## What you should do
Count every line below that contains "computer", then give that count and nothing else.

Stored items from a collection
= = = = = = =
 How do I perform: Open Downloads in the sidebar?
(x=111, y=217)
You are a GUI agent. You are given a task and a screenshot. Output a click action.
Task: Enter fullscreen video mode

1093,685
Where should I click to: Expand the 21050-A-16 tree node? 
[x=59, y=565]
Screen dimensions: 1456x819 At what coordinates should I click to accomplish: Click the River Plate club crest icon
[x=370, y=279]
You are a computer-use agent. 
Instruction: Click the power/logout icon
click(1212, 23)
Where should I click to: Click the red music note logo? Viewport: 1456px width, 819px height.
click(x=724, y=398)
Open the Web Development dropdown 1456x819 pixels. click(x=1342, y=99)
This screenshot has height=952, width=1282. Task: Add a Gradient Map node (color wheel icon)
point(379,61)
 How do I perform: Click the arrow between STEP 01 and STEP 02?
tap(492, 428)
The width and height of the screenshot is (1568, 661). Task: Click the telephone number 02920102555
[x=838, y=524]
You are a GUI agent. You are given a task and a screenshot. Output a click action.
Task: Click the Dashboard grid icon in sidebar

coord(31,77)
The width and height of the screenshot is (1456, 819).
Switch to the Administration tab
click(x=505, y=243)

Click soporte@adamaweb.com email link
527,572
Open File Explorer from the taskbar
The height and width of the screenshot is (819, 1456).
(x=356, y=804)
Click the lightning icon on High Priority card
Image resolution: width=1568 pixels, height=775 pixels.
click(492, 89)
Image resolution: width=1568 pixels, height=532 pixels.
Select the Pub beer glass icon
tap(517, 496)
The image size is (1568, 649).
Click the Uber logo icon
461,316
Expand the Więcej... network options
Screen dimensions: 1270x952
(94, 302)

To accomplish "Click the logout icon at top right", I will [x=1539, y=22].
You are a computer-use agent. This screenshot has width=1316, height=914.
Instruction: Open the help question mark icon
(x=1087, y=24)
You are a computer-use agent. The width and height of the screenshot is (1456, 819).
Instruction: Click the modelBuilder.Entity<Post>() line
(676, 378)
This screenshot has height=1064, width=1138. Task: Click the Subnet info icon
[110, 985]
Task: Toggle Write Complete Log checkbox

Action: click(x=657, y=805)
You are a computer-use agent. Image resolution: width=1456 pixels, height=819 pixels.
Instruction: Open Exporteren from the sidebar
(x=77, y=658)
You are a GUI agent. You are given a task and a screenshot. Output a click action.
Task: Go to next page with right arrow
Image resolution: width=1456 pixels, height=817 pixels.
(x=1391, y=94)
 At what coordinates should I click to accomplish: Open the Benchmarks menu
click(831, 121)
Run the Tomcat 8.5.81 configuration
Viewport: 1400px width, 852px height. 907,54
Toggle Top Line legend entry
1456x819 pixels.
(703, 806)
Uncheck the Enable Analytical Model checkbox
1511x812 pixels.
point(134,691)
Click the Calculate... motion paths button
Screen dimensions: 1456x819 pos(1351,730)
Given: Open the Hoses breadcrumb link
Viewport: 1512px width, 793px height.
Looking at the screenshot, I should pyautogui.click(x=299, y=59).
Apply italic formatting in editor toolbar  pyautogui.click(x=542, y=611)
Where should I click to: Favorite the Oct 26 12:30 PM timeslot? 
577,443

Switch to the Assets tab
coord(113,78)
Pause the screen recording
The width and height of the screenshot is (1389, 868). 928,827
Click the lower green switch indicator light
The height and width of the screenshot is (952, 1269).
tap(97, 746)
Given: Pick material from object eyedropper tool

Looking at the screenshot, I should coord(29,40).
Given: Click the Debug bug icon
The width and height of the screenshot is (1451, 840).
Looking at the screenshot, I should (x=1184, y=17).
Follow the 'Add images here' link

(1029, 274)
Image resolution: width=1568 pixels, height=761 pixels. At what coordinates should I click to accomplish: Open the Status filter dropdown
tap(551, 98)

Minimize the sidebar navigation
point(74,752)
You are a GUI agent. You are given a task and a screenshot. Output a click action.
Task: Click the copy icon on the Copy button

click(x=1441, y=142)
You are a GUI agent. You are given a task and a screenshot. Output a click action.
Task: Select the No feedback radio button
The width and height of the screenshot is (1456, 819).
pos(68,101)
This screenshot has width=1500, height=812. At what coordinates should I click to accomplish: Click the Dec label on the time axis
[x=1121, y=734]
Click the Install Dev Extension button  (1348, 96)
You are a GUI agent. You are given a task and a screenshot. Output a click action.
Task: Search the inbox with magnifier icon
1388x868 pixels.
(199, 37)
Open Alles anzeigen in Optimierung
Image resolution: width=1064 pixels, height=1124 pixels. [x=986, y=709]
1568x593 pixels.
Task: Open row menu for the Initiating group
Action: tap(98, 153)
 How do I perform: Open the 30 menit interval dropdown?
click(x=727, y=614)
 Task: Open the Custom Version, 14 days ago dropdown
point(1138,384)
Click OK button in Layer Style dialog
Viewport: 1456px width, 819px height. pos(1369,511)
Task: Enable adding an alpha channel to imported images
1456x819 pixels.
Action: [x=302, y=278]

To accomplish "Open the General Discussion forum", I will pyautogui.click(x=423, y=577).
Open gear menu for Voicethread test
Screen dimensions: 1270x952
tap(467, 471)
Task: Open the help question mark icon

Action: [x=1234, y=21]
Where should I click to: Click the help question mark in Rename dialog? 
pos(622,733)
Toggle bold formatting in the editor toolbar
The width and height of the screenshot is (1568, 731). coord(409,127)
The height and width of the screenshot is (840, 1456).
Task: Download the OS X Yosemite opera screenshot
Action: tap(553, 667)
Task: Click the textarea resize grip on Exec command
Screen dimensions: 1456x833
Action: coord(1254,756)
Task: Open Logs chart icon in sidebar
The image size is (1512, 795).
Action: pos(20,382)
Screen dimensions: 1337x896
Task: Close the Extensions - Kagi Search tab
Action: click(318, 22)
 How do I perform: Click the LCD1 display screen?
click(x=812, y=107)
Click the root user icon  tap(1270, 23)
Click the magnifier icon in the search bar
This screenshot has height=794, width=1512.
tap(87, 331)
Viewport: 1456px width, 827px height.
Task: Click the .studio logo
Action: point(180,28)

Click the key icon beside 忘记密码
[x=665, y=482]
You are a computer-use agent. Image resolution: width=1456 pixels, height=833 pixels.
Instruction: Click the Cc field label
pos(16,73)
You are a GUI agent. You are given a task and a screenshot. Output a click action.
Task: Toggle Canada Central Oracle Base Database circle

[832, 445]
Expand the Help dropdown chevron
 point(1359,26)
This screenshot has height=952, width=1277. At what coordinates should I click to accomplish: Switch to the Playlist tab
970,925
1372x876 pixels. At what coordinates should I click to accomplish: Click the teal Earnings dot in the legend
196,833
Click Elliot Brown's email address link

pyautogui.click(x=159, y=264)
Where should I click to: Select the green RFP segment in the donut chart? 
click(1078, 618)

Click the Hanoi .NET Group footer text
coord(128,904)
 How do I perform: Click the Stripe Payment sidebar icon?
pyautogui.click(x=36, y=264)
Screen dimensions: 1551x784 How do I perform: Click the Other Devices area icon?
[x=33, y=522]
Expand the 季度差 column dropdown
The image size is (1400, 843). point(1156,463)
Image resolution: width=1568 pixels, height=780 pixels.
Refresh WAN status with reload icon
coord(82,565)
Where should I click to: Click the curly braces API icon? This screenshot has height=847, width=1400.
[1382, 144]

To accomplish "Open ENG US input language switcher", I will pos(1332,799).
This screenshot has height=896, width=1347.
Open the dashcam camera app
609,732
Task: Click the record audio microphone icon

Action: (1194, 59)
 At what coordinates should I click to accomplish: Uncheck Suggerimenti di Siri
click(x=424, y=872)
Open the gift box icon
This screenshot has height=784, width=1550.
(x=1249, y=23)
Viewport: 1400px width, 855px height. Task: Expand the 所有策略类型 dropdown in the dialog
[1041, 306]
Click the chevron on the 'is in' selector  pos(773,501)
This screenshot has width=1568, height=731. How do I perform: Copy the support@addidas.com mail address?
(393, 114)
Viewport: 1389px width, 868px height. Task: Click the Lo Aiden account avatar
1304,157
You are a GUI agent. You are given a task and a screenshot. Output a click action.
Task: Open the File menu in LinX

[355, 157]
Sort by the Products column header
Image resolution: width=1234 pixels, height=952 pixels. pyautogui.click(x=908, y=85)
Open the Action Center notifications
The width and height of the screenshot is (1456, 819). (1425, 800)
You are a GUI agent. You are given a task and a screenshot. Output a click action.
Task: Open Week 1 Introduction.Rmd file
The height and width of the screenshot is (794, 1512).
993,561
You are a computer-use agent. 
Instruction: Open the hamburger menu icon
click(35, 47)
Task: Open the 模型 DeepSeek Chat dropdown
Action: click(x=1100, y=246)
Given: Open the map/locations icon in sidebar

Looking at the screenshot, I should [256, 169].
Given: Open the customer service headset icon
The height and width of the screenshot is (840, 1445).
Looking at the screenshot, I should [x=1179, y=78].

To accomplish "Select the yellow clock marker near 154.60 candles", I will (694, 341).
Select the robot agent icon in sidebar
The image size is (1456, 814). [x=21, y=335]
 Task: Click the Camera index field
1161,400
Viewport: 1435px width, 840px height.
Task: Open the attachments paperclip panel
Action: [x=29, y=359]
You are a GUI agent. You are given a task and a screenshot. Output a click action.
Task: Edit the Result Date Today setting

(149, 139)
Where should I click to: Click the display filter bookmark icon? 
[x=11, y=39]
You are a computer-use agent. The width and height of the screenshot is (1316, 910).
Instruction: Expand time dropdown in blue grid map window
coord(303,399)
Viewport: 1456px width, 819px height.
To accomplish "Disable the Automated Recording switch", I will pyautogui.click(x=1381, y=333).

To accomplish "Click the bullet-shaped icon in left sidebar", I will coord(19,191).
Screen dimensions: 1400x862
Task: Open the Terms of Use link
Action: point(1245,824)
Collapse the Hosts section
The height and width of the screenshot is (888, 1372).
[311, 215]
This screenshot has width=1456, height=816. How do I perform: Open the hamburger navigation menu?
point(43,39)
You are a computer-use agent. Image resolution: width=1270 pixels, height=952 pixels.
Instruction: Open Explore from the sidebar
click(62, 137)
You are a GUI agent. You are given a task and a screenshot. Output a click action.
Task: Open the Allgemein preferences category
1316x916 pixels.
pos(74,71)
= = = = = = =
## Answer to the problem
8